SET TASKS
(a) Answer these about the set_inputs excerpt, one answer per line, marked (i), (ii), (iii):
(i) According to the opening description, does setting the input arrays depend on anything else being called first?
(ii) What number does the outer while loop compare mineralCount against?
(iii) What message is printed when the entered species is not found?
(b) Transcribe the stretch of the set_inputs excerpt from "# can insert" through "check your spelling')".

SUPPLIED TEXT

Call this to set the input Arrays. This is not dependent on anything else being called first.

Expand source code

def set_inputs(self):
    '''Call this to set the input Arrays. This is not dependent on anything else being called first.'''
    # A list of integers
    intLst = ['1','2','3','4', '5', '6','7', '8', '9', '10', '11']
    
    # Mineral Loop
    mineralCount = 0
    aqCount = 0
    gasCount = 0
    self.mineralInputs = []
    self.aqueousInputs = []
    self.gasInputs = []
    self.waterInputs = []
    
    while mineralCount < 15:
        mineralCount += 1
        validBool = False
        while not validBool:
            inp = input('Input Mineral Species')
            # can insert mineral validation here if possible
            if inp in mineralDictionary:
                validBool = True
            elif inp == "":
                validBool = True
            else:
                print('Your Species is not in the list, please check your spelling')
                continue
            validBool2 = False
            
            while not validBool2:
                inp2 = input('Input Mineral Species Multiplier')

DATASET CONTENT
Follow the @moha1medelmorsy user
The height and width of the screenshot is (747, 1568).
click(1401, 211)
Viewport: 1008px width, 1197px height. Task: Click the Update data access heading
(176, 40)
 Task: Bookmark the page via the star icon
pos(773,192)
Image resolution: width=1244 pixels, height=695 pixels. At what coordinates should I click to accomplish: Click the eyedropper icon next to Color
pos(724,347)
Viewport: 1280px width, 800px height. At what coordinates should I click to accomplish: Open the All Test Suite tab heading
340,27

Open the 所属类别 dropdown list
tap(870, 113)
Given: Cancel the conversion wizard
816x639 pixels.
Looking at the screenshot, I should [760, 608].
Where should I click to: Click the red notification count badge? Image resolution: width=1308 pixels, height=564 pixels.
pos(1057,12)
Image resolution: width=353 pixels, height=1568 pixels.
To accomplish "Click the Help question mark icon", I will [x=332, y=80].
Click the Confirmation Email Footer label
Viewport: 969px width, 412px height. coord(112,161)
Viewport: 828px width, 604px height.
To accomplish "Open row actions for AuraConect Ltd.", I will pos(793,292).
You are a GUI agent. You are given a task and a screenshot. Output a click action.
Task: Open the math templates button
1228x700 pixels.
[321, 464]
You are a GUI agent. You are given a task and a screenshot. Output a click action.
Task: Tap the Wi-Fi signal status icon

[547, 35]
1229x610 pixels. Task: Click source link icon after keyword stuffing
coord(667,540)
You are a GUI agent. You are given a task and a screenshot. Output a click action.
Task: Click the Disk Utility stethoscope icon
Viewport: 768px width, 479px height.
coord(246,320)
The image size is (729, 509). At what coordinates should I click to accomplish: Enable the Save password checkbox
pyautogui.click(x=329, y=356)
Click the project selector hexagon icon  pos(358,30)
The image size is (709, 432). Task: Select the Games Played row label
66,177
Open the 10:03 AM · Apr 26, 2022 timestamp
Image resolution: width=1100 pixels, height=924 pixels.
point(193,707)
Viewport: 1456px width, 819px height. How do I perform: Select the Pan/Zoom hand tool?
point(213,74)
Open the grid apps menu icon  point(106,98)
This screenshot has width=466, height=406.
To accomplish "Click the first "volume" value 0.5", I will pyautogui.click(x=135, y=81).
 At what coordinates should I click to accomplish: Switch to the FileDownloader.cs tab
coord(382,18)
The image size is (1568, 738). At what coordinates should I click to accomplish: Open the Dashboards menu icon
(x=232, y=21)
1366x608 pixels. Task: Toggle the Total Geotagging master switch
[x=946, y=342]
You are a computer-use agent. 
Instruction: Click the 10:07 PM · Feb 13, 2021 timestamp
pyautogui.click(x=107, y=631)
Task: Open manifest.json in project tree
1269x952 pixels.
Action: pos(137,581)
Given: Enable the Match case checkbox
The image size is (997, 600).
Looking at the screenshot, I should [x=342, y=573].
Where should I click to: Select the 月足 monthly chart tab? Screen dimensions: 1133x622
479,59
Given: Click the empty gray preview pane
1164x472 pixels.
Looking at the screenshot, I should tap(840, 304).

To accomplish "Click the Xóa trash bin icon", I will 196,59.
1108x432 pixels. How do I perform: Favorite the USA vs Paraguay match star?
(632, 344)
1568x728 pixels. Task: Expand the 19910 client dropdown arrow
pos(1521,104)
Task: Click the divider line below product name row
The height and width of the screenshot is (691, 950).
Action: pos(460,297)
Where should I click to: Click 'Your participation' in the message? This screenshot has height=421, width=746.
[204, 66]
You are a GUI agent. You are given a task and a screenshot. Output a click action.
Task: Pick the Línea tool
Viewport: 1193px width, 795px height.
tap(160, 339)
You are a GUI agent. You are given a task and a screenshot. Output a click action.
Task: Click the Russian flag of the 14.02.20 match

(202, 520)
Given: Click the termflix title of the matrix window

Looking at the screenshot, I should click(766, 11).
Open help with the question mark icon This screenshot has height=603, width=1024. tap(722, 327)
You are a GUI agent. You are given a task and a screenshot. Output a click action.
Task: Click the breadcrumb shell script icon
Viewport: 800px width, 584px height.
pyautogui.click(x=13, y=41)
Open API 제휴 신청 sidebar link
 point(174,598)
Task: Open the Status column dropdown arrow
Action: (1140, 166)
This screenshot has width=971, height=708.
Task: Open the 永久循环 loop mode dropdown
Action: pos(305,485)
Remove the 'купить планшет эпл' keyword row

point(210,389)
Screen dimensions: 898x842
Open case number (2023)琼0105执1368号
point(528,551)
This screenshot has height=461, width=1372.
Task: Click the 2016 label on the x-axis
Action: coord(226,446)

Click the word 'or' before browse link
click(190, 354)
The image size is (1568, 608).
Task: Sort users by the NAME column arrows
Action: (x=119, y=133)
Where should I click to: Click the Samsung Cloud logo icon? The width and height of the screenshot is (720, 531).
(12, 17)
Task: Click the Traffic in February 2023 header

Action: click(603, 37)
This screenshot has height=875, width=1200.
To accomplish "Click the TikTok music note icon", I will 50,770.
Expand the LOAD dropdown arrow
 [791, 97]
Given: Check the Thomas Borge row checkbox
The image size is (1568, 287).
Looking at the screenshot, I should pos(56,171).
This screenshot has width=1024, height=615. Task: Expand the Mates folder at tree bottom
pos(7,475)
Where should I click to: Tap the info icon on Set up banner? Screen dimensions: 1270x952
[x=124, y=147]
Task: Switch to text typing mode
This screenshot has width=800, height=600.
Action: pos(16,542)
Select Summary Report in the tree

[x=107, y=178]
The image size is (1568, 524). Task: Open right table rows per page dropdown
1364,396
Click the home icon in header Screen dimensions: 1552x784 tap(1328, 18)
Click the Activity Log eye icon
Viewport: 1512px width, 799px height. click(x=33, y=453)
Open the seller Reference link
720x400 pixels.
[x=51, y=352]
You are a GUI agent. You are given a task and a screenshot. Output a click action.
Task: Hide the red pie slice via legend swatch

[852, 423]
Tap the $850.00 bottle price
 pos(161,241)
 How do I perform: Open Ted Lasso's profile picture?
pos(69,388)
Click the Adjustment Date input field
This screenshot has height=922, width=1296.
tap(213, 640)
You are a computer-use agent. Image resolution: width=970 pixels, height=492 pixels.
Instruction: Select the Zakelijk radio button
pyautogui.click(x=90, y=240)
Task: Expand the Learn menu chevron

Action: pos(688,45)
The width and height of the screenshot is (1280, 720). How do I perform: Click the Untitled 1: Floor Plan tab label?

TASK-BY-TASK OUTPUTS
(a)
(i) No.
(ii) 15
(iii) Your Species is not in the list, please check your spelling

(b)
# can insert mineral validation here if possible
            if inp in mineralDictionary:
                validBool = True
            elif inp == "":
                validBool = True
            else:
                print('Your Species is not in the list, please check your spelling')